Is there a solution to the below /Does it exist?
$ \lim_{x\to1^+} \sin\frac{\sqrt{x+1}}{{x^2-1}} $
When I use conjugate and factor it, I get:
$$ Sin(\sqrt2) $$
$$ x \neq 0 $$
I found this question asked before and the answer back was it doesn't exist.
Also, found another similar question which does have a solution.
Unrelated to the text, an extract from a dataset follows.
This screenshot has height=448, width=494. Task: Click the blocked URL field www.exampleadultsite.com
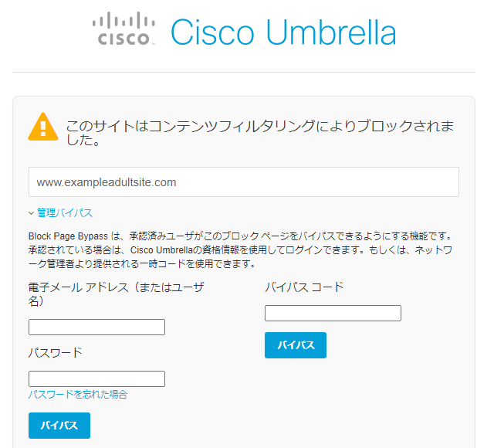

So now getting mixed up.
Does the Squeeze Theorem apply to $\lim_{x\to\infty}\sin(\frac{\pi x}{2-3x})$?
$ \sin(\frac{\pi x}{2-3x}) \to \sin(-\frac{\pi}{3}) = -\frac{\sqrt3}{2} $
On
I think the difference is that $ \frac{\pi x}{2-3x}$ converges as $x \rightarrow \infty$ (as in the other question) but $\frac{\sqrt{x+1}}{x^2-1}$ doesn't as $x \rightarrow 1^+$. In fact $\frac{\sqrt{x+1}}{x^2-1} \rightarrow \infty$ as $x \rightarrow 1^+$ so hopefully you can see that $\sin(\frac{\sqrt{x+1}}{x^2-1})$ won't converge as it will just keep cycling round.
As $x \to 1+$, $\sqrt{x+1} \to \sqrt{2}$, but $x^2-1 \to 0$, so $\sqrt{x+1}/(x^2-1) \to \infty$. $\lim_{t \to \infty} \sin(t)$ does not exist.